*BRIEF*. Please print exactly the lines from the one containing "Open the Help menu" through the last line of the records, and only those. Leave out any pictures.

*RECORDS FOR THE EXERCISE*.
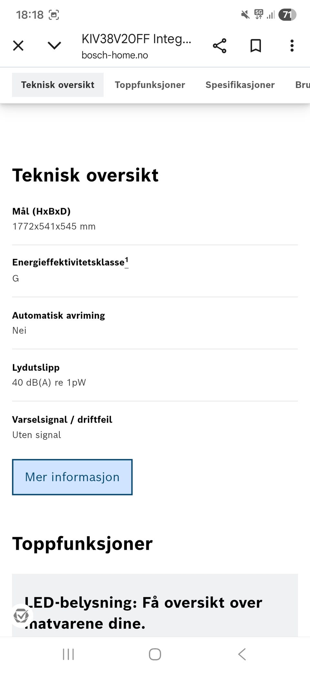The image size is (310, 673).
Task: Bookmark this product page
Action: tap(255, 45)
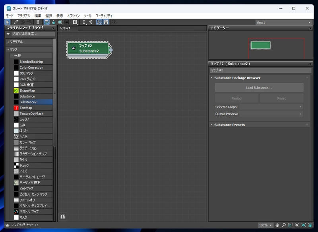Select the arrow selection tool in toolbar
Image resolution: width=318 pixels, height=232 pixels.
point(8,22)
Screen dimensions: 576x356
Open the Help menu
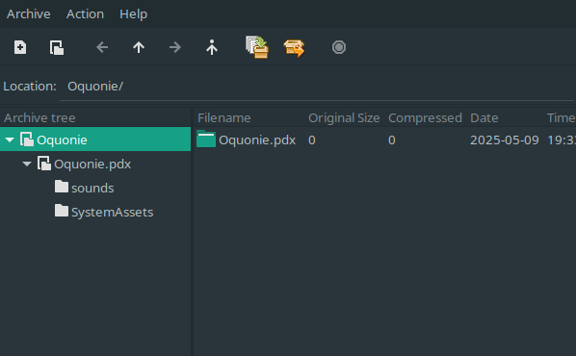coord(133,13)
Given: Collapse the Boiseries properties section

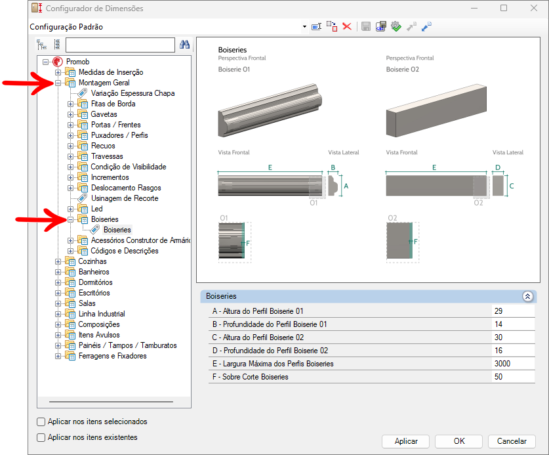Looking at the screenshot, I should (527, 297).
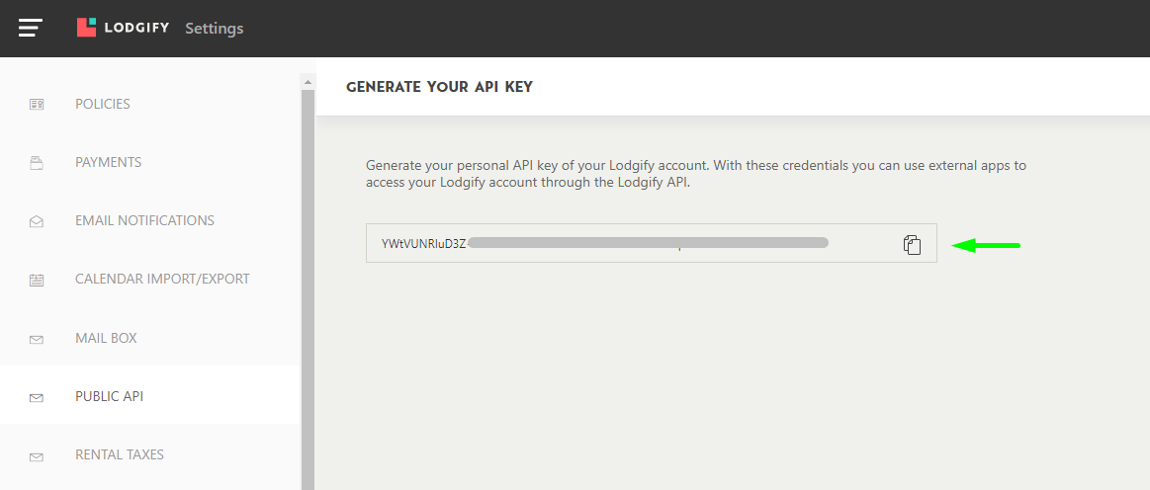
Task: Click the Policies sidebar icon
Action: pyautogui.click(x=37, y=104)
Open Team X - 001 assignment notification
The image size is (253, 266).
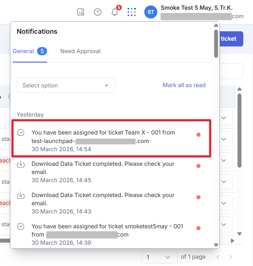click(103, 137)
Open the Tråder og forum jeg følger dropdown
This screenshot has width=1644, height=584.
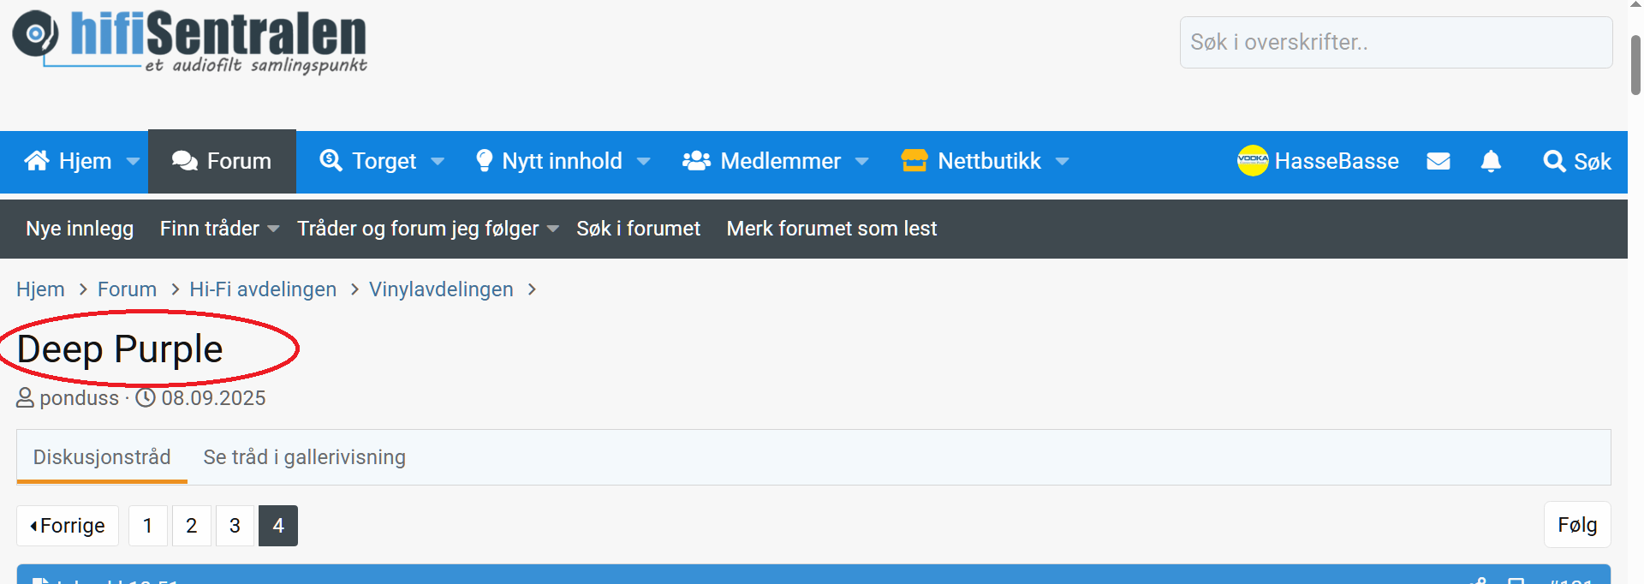pos(553,229)
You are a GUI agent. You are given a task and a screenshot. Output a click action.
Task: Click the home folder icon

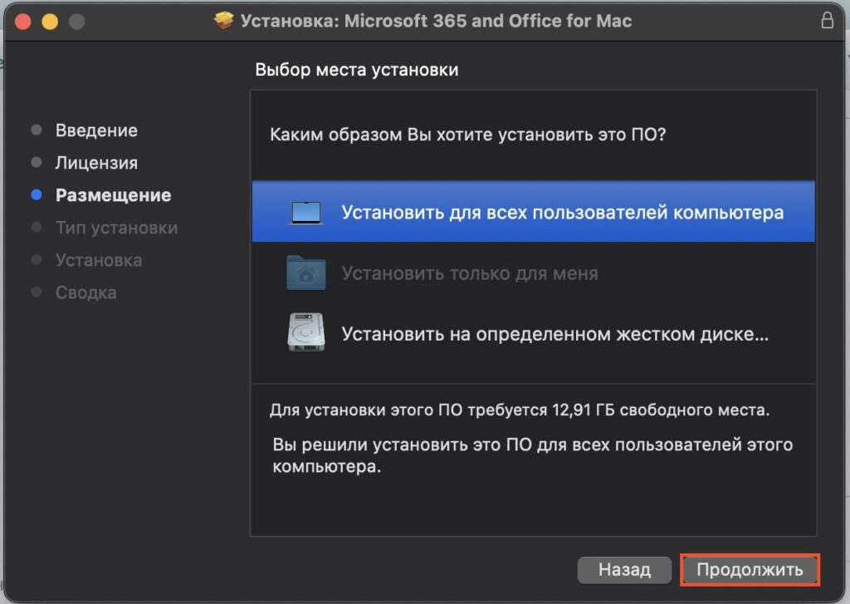[x=305, y=273]
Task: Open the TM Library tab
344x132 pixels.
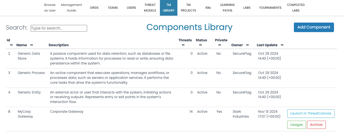Action: click(169, 8)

*TASK RESPONSE*.
Open the Help menu
coord(133,13)
Given: Collapse the Boiseries properties section

Looking at the screenshot, I should (527, 297).
Task: Click the Policies sidebar icon
Action: pyautogui.click(x=37, y=104)
Open Team X - 001 assignment notification
The image size is (253, 266).
click(103, 137)
Open the Tråder og forum jeg følger dropdown
This screenshot has width=1644, height=584.
pos(553,229)
You are a GUI agent. You are given a task and a screenshot. Output a click action.
Task: Click the home folder icon

[x=305, y=273]
Task: Open the TM Library tab
344x132 pixels.
Action: click(169, 8)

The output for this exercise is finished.